When you use those methods you're using a default http.Client with default values for a bunch of options that you might want to override:

	httpClient := &http.Client{
		Transport: &http.Transport{
			MaxIdleConnsPerHost: 2,
			DialContext: (&net.Dialer{
        			Timeout:   30 * time.Second,
		        	KeepAlive: 30 * time.Second,
			}).DialContext,
			MaxIdleConns:          100,
			IdleConnTimeout:       90 * time.Second,
			TLSHandshakeTimeout:   10 * time.Second,
			ExpectContinueTimeout: 1 * time.Second,
		},
		Timeout: 0,
	}

Those defaults are okay to get started, but you'll definitely want to override at least some of them to use in production.

For example,

  • Timeout: 0 : AKA no timeout: outgoing request can hang forever
  • MaxIdleConnsPerHost: 2 : If you're doing a lot of requests to the same host, you probably want to allow more idle connections per host.

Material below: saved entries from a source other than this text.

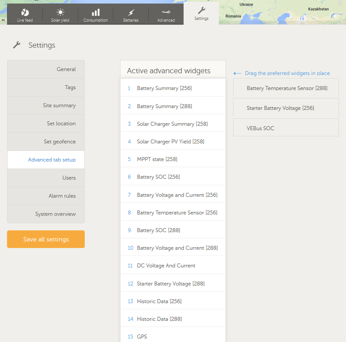Go to the Tags settings section
Image resolution: width=346 pixels, height=342 pixels.
pyautogui.click(x=46, y=87)
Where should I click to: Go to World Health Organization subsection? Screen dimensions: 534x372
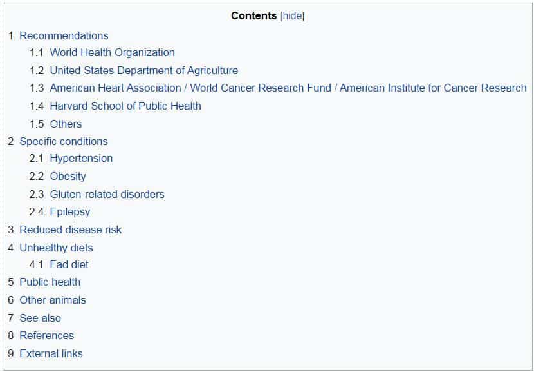tap(112, 53)
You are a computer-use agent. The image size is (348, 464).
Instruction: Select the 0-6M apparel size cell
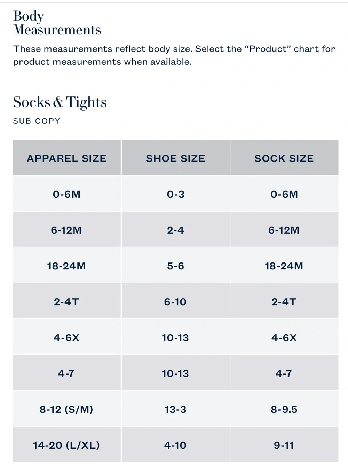[x=67, y=194]
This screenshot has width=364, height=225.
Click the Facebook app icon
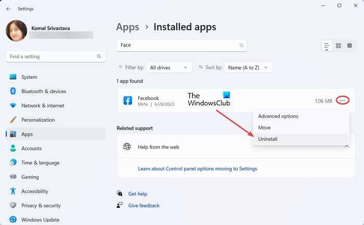point(127,101)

To make it easy to experiment, all of the options are configurable in this project via environment variables. Look at docker-compose.yml to see them all. Read the net/http package source to understand what they all mean. (I'll also add words here to summarise what I learn.)

httptrace

The httptrace package provides a nice way to add logging and/or metrics to events within HTTP client requests.

service.go, shows how to add httptrace to an existing http client request/response flow.

The result is a lot of log messages tracing the life of a single request, starting with "get connection" and ending with "put idle connection" - returning the connection to the connection pool:

{"level":"info","msg":"About to get connection","requestid":"0519190b-0bb6-4618-a974-7492776b40d9","time":"2017-09-03T13:13:26.283405633Z"}
{"idletime":6797540509,"level":"info","msg":"Got connection","requestid":"0519190b-0bb6-4618-a974-7492776b40d9","reused":true,"time":"2017-09-03T13:13:26.283481947Z","wasidle":true}
{"level":"info","msg":"Wrote headers","requestid":"0519190b-0bb6-4618-a974-7492776b40d9","time":"2017-09-03T13:13:26.28354208Z"}
{"level":"info","msg":"Wrote request","requestid":"0519190b-0bb6-4618-a974-7492776b40d9","time":"2017-09-03T13:13:26.28358753Z"}
{"level":"info","msg":"First response byte!","requestid":"0519190b-0bb6-4618-a974-7492776b40d9","time":"2017-09-03T13:13:26.284466249Z"}
{"err":null,"level":"info","msg":"Put idle connection","requestid":"0519190b-0bb6-4618-a974-7492776b40d9","time":"2017-09-03T13:13:26.285229498Z"}

requestid

To make sense of the detailed log messages when the application is handling lots of requests concurrently, it generates a unique requestid in handler.go and uses it throughout.

locust

To do the load testing I'm using locust, because it looks nice, I like Python, and I'm bored of Gatling (maybe just bored of apologising for Scala!)

DNS caching

In my testing I found that some requests were timing out during DNS lookup:

2017-09-12T12:14:03.37758751Z About to get connection
2017-09-12T12:14:03.377729878Z DNS start
2017-09-12T12:14:04.877813498Z error: net/http: request canceled while waiting for connection (Client.Timeout exceeded while awaiting headers)
2017-09-12T12:14:07.42899834Z DNS done
2017-09-12T12:14:07.429041271Z Dial start
2017-09-12T12:14:07.430910866Z Dial done

Since the application hits the same URL over and over again it seemed ridiculous to be doing the same DNS lookup repeatedly.

Go does not cache DNS lookups by default - unlike Java (which leads to its own problems).

I introduced dnscache and defined a custom Dial function when instantiating the http client in app.go - that got rid of all timeouts during the DNS lookup phase.